The Naked Truths No One Talks About
- Atmanirbhar was never designed for MSMEs. It was always tilted towards large corporates who could scale and lobby.
- China was never really out. Even at the peak of boycott rhetoric, large imports continued quietly.
- Marketplaces are not partners. They are competitors who will eat their own sellers if it suits their margins.
- Tariffs abroad kill MSMEs first. Big corporates can absorb shocks, lobby for relief, or pivot. Small exporters cannot.
What This Means for Indian Entrepreneurs
The impact is brutal and clear:
- Import traders have been wiped out by nationalism on one side and platform competition on the other.
- Exporters are now losing markets as tariffs in the U.S. make them uncompetitive.
- MSMEs, which form the backbone of Indian employment and trade, have no real safety net when geopolitics flips overnight.

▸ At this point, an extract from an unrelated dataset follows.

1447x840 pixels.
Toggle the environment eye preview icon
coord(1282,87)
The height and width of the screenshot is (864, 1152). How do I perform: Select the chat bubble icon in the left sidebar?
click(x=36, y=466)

India cannot claim to be building a global economic powerhouse while allowing its policies to swing so wildly that entrepreneurs can’t plan six months ahead.
A Path Forward
So what can entrepreneurs do in such chaos?
- Diversify markets: Don’t depend only on the U.S. or China. Explore ASEAN, Africa, and the Middle East where tariffs are lighter.
- Own your customer: Don’t rely only on Amazon or Flipkart. Build direct customer relationships with traceability, warranties, and brand identity.
- Strengthen supply chains: Continue sourcing from China if needed, but add backups in Vietnam, Thailand, and other “China-plus-one” nations.
- Focus on authenticity: With counterfeits and uncertainty everywhere, brands that prove authenticity and quality will survive the storm.
Final Thought
India’s real problem isn’t China or the U.S. It’s inconsistency. It’s telling entrepreneurs one thing today, doing another tomorrow, and expecting them to survive both.
Every time New Delhi changes its mood, an entrepreneur shuts shop. Every time global powers retaliate with tariffs, MSMEs crumble.
If India truly wants to become a superpower, it needs to protect its entrepreneurs with stable, long-term policies—not swing them around like pawns in a geopolitical game.
Because until that happens, India’s economic story will remain just that—a story.